Dataset records:

========================================================================

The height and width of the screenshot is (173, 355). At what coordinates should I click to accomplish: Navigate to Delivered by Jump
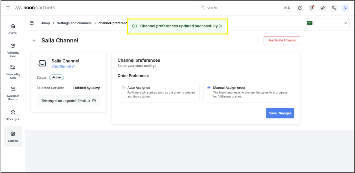pyautogui.click(x=13, y=72)
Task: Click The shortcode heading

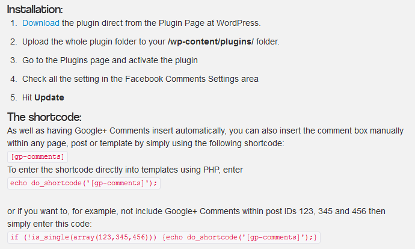Action: coord(44,117)
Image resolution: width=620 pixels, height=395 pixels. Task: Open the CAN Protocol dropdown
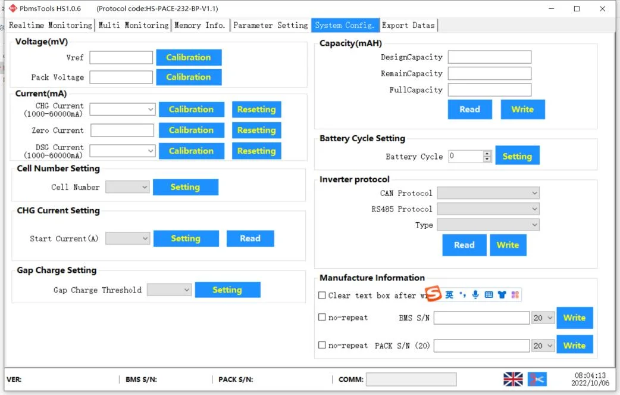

========================================================================

- THE PROBLEM
Every record above, copied exactly and without a single picture, makes up the answer.

- EXERCISE SOLUTION
The height and width of the screenshot is (173, 355). At what coordinates should I click to accomplish: Navigate to Delivered by Jump
pyautogui.click(x=13, y=72)
Task: Click The shortcode heading

Action: coord(44,117)
Image resolution: width=620 pixels, height=395 pixels. Task: Open the CAN Protocol dropdown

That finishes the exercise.